[[ RECORDS FOR PROCESSING, beginning ]]

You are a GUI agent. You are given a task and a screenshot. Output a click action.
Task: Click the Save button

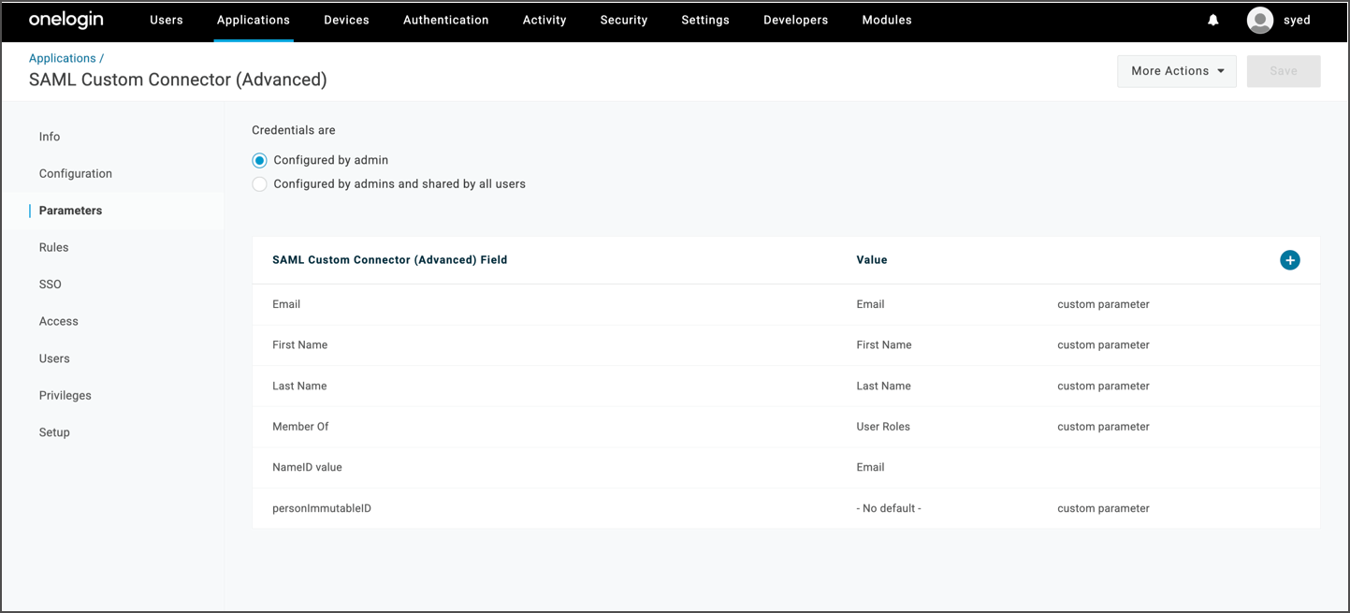pos(1283,71)
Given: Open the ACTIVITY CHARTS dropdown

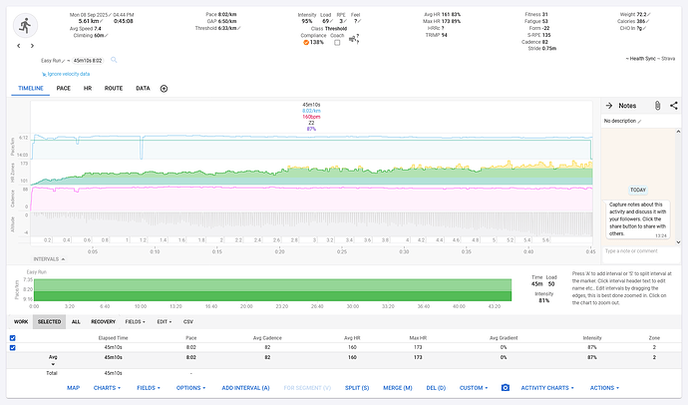Looking at the screenshot, I should [x=547, y=388].
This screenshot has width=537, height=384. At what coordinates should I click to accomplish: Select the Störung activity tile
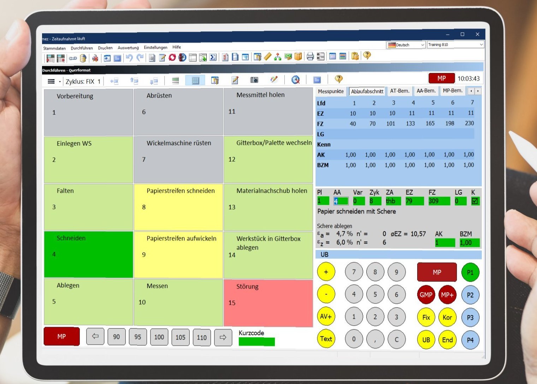click(268, 303)
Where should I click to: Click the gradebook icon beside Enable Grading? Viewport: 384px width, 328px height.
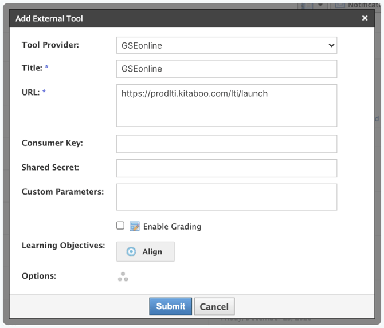[x=134, y=226]
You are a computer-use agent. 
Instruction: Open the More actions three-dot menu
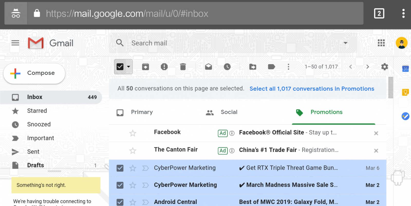click(288, 67)
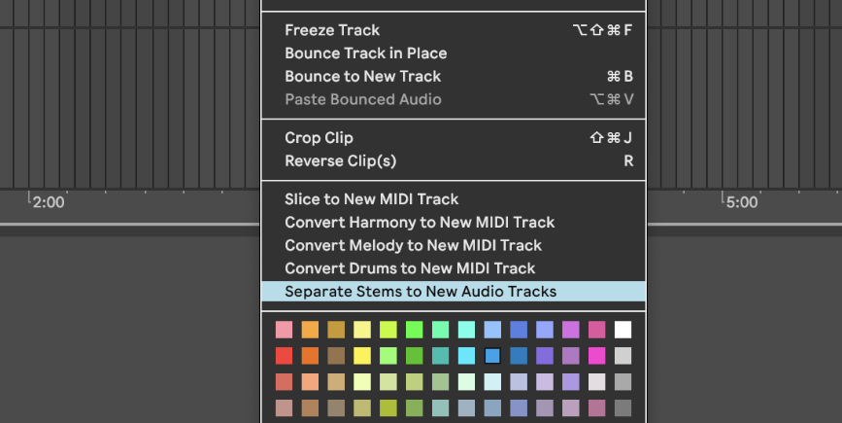
Task: Click Slice to New MIDI Track
Action: tap(371, 199)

[[ RECORDS FOR PROCESSING, end ]]

> _THE TASK_
Retype all entries exactly as they appear, dropping the images.

> _ANSWER TO THIS EXERCISE_
You are a GUI agent. You are given a task and a screenshot. Output a click action.
Task: Click the Save button

pos(1283,71)
Given: Open the ACTIVITY CHARTS dropdown

Looking at the screenshot, I should [x=547, y=388].
This screenshot has width=537, height=384. At what coordinates should I click to accomplish: Select the Störung activity tile
click(268, 303)
Where should I click to: Click the gradebook icon beside Enable Grading? Viewport: 384px width, 328px height.
[x=134, y=226]
You are a computer-use agent. 
Instruction: Open the More actions three-dot menu
click(288, 67)
Task: Click Slice to New MIDI Track
Action: tap(371, 199)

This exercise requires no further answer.